Carbon Five is an action-oriented consultancy. We are passionate about putting product into market, not just having great ideas. The question does come up: how much design do I need to get started with Carbon Five? The real answer is none. You can come with just an idea. On day one, we’ll talk about the people your product solves a problem for, what you think the problem is, and how you think you’re going to solve it. That’s a great starting point for working with us, because we can do both design and the first version of your brand. Our clients work with our in-house designers, but sometimes we’ll partner with outside agencies, which can be great as well.
More important, I think is do you have a team that can solve a problem and has the grit and wherewithal to take the money and actually do something effective with it?

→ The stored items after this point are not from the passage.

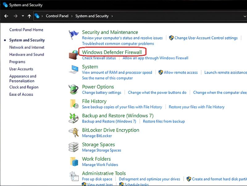Image resolution: width=247 pixels, height=186 pixels.
Task: Open Network and Internet category
Action: pos(27,47)
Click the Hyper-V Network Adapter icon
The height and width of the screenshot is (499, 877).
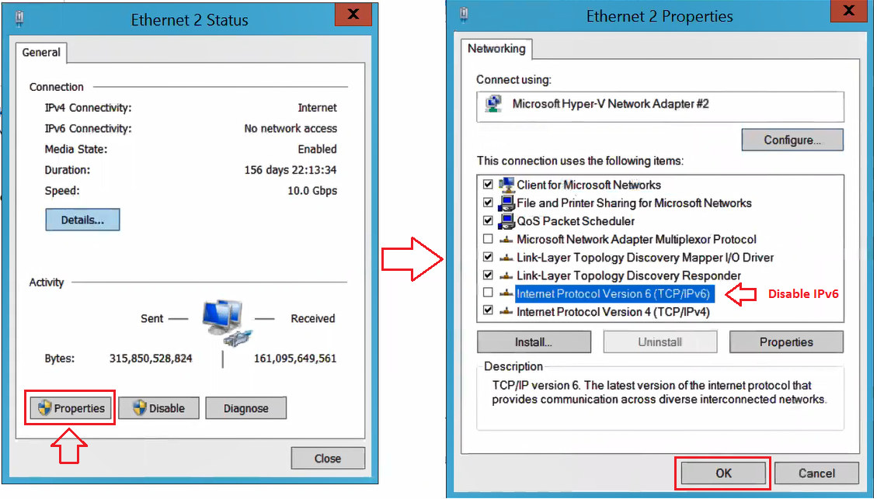493,104
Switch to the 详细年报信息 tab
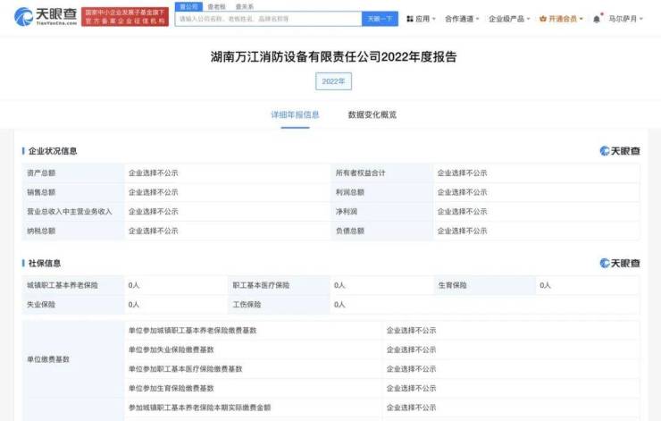The image size is (661, 421). click(295, 114)
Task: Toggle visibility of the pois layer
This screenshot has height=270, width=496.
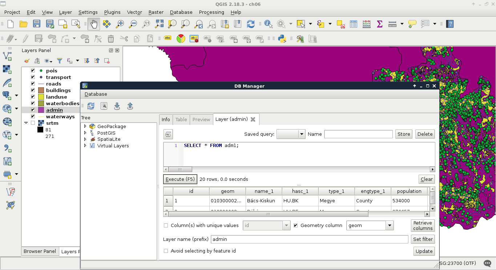Action: (33, 71)
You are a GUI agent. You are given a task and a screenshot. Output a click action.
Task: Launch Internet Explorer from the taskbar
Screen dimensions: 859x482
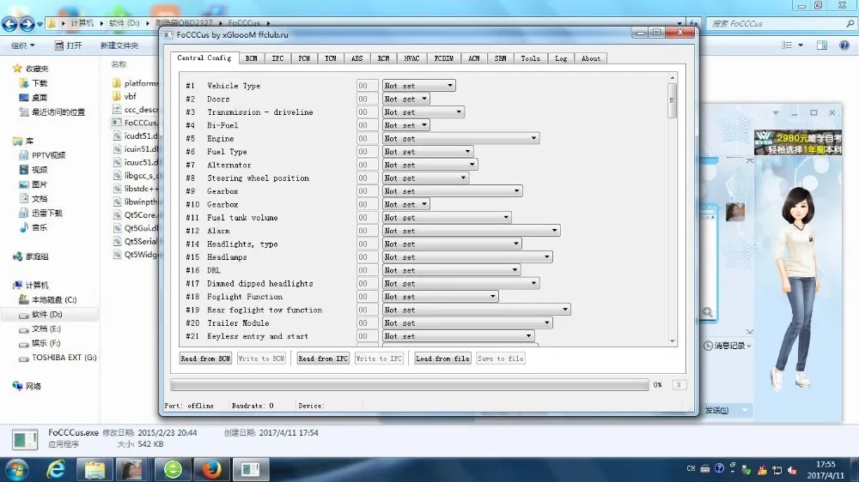[57, 469]
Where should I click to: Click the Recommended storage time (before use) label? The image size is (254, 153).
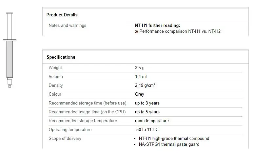click(x=88, y=103)
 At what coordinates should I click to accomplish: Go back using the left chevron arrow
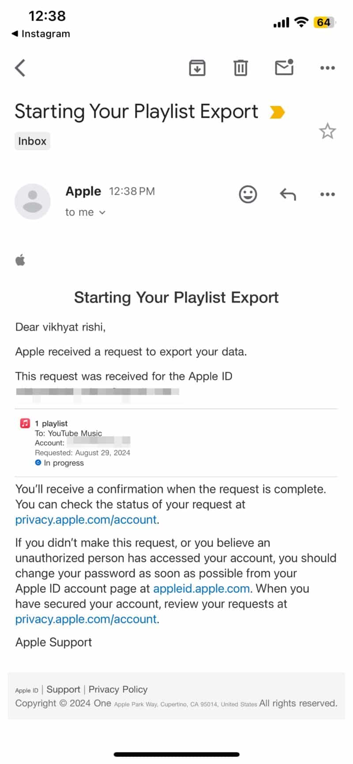20,68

The risk is that the more you elaborate on a great idea, generally, the bigger the estimate we’ll tend to come up with to build it. In the startup world, you want to focus on the smallest increment that you can get to market to provide value, so you can learn the most, and get to market fastest. I’ve seen a few times where people engage in an outside agency and spend a few months ideating and coming up with a complete deck of wireframes and feel like their design is “done.” We do that initial scoping in the prioritization workshop and it comes out super big. Always be prepared to answer the question, “What would the first half of the product look like? What’s half of that? What’s the first feature?”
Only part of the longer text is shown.